Header Ads

Süleymancıları, Zahide Uçar'a anlatır gibi anlatıyoruz... Zahide Uçar terbiyesizinden Süleymancılara iftiralar | Mehmet Fahri Sertkaya

Adnan Menderes, atatürk, cemaat, dini haberler, FETÖ, içimizdeki ermenistan, içimizdeki israil, ismet inönü, Mehmet Fahri Sertkaya, sabetaycılar, süleymancılar, süleymanlılar, tarikat, zahide uçar,

Ne kadar ayıp bir şey... Süleymancılar hakkında hemen hemen hiçbir şey bilmediği halde sorumsuzca yazmış ve baştan sona karalama ve iftira dolu, hatta kendisini de koca milletin ve tarihin önünde küçük düşüren, mahcup düşüren bir yazı olmuş...

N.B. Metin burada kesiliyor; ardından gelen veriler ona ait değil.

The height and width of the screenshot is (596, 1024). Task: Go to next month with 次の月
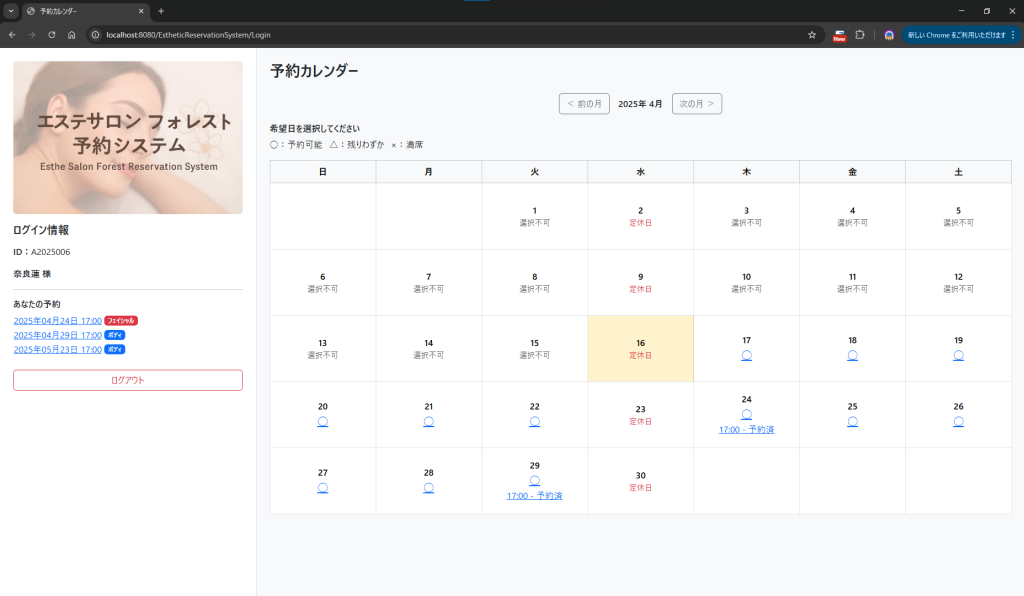pos(697,104)
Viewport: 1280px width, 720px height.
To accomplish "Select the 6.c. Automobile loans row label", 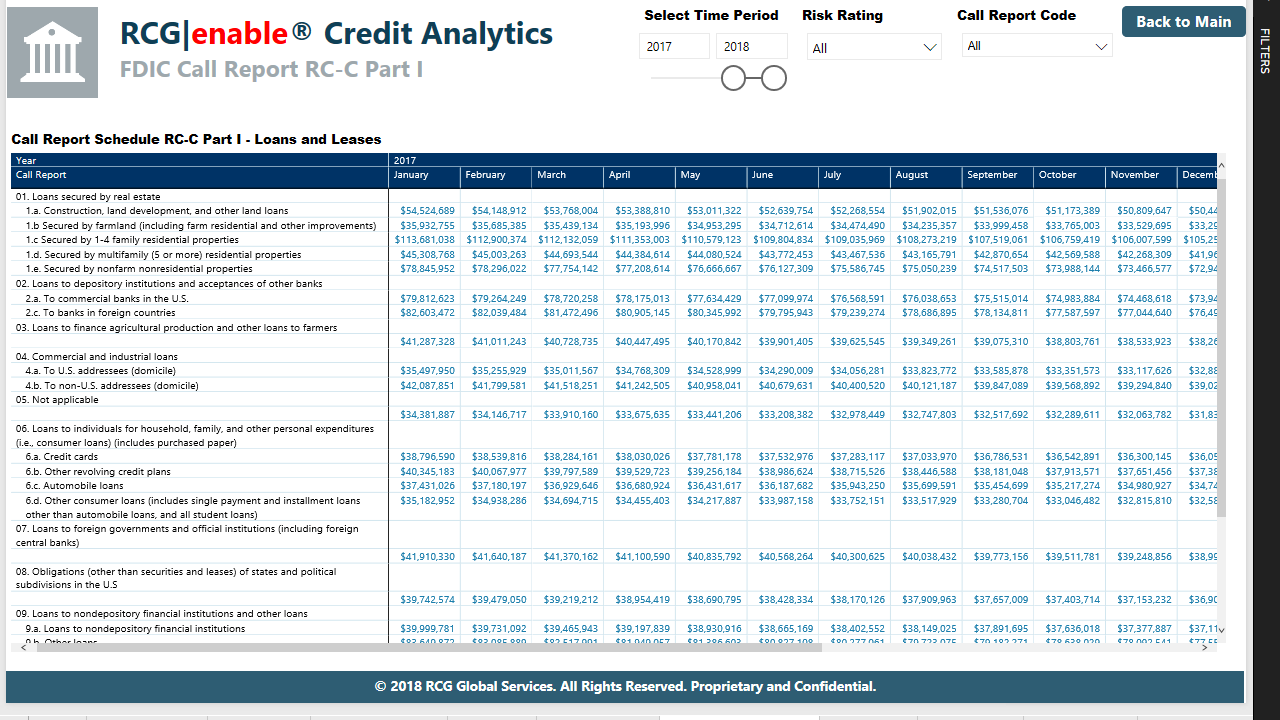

Böyle desteksiz yazılar ile herkes herkesi karalar. Bu üslup, bu tarz, dini haberler denilen AKPKK şakşakçısı ve Milat Gazetesi denilen yandaş paçavra ile de bağlantılı terbiyesiz müfterilerin üslubundan farklı değil...


➥ Köylüler çocuklarını Süleymancıların yurtlarına vermediğinde, başka türlü okutmak imkanları yoksa, devlet bile aciz kalmıştır ve Süleymancılar, devletten bir gelirleri olmadığı halde imdada yetişmişlerdir ve tenkit edilmeleri değil, her görüşten dürüst karakterli insanlar tarafından takdir edilmeleri gerekir. Karşıt görüşten olanların bile bu durumda Süleymancıların haklarını teslim etmeleri gerekir. Üstelik Süleymancılar, rejim desteği olmayıp engellemesi olduğu halde, bu milletten topladıkları yardım, zekat, bağış, fitre paraları ile bunu başarabildiklerine göre daha bir takdir edilmelidirler. 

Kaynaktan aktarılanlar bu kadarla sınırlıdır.